Additive manufacturing is generally a process in which a three-dimensional (3D) object is manufactured utilizing a computer model of the object. Such a process is used in various fields, such as design related fields for purposes of visualization, demonstration and mechanical prototyping, as well as for rapid manufacturing (RM).
The basic operation of any AM system consists of slicing a three-dimensional computer model into thin cross sections, translating the result into two-dimensional position data and feeding the data to control equipment which manufacture, in a layerwise manner, a three-dimensional structure on a working surface.
Additive manufacturing entails many different approaches to the method of fabrication, including three-dimensional printing, laminated object manufacturing, fused deposition modeling and others.
In three-dimensional printing processes, for example, a building material is dispensed from a dispensing head having a set of nozzles to deposit layers on a supporting structure. Depending on the building material, the layers may then be cured or solidified using a suitable device.

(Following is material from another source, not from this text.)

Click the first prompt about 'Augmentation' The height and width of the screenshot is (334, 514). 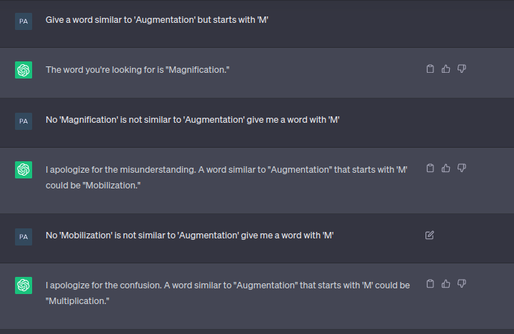pos(156,20)
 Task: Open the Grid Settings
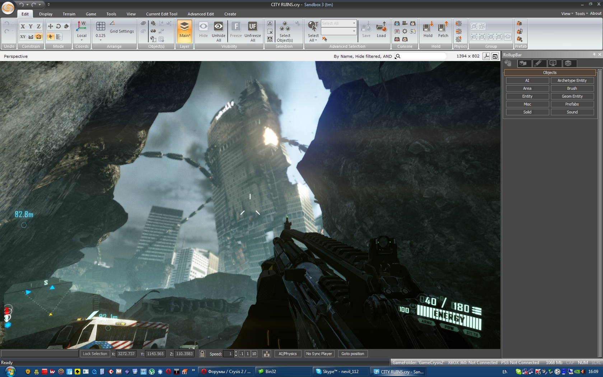click(122, 31)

The building material may include modeling material, which forms the object, and support material, which supports the object as it is being built. Various three-dimensional printing techniques exist and are disclosed in, e.g., U.S. Pat. Nos. 6,259,962, 6,569,373, 6,658,314, 6,850,334, 7,183,335 7,209,797, 7,225,045, 7,300,619, 7,479,510, 7,500,846, 7,658,976 and 7,962,237, and U.S. Published Application No. 20100191360, all of the same Assignee, the contents of which are hereby incorporated by reference.
AM facilitates rapid fabrication of functioning prototypes with minimal investment in tooling and labor. Such rapid prototyping shortens the product development cycle and improves the design process by providing rapid and effective feedback to the designer. AM can also be used for rapid fabrication of non-functional parts, e.g., for the purpose of assessing various aspects of a design such as aesthetics, fit, assembly and the like. Additionally, AM techniques have been proven to be useful in the fields of medicine, where expected outcomes are modeled prior to performing procedures. It is recognized that many other areas can benefit from rapid prototyping technology, including, without limitation, the fields of architecture, dentistry and plastic surgery where the visualization of a particular design and/or function is useful.

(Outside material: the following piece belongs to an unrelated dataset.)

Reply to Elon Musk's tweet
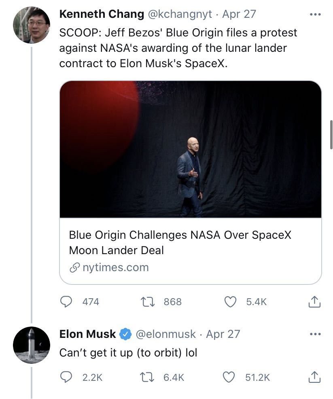Screen dimensions: 333x399 tap(66, 377)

The deposition of materials according to two-dimensional position data to form a layer can generally be accomplished by establishing a relative lateral motion between the dispensing device (e.g., printing head, extrusion nozzle, etc.) and the working surface along some motion pattern. Known in the art are two types of motion patterns, referred to as “raster scan” and “vector scan.” Raster scan is characterized by a back and forward relative motion between the dispensing device and working surface, typically using several nozzles for parallel deposition. During the raster scan all the locations on the working surface are visited by the dispensing device, wherein a controller selectively activates and deactivates the dispensing nozzles for each visited location according to the two-dimensional position data. In vector scan, the dispensing device does not visit all the locations on the working surface. Instead, the relative motion is along a path selected based on the locations at which material deposition is required.

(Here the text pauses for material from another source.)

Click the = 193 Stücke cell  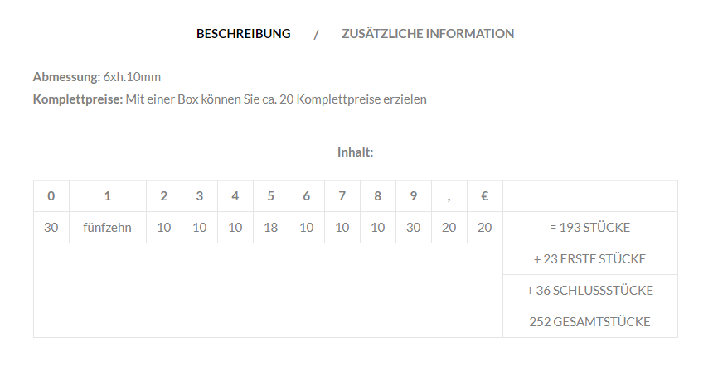coord(589,228)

U.S. Pat. No. 6,193,923 to Leyden discloses a rapid prototyping technique in which a print head is displaced over a working surface in both a scanning direction and an index direction. Leyden teaches two scanning protocols. In one protocol a motion of the printing head in the main scanning direction is followed by a smaller increment of movement in a secondary scanning direction while no dispensing occurs, which in turn is followed by a reverse scan in the main scanning direction in which dispensing again occurs. In another protocol, the small secondary scanning movements are performed while main scanning occurs. Leyden also discloses vector scanning and a combination of vector scanning and raster scanning.
Several AM techniques allow additive formation of objects using more than one modeling material. For example, U.S. Published Application No. 20100191360 of the present Assignee, the contents of which are hereby incorporated by reference, discloses a system which comprises an additive manufacturing apparatus having a plurality of dispensing heads, a building material supply apparatus configured to supply a plurality of building materials to the fabrication apparatus, and a control unit configured for controlling the fabrication and supply apparatus. The system has several operation modes. In one mode, all dispensing heads operate during a single building scan cycle of the fabrication apparatus. In another mode, one or more of the dispensing heads is not operative during a single building scan cycle or part thereof.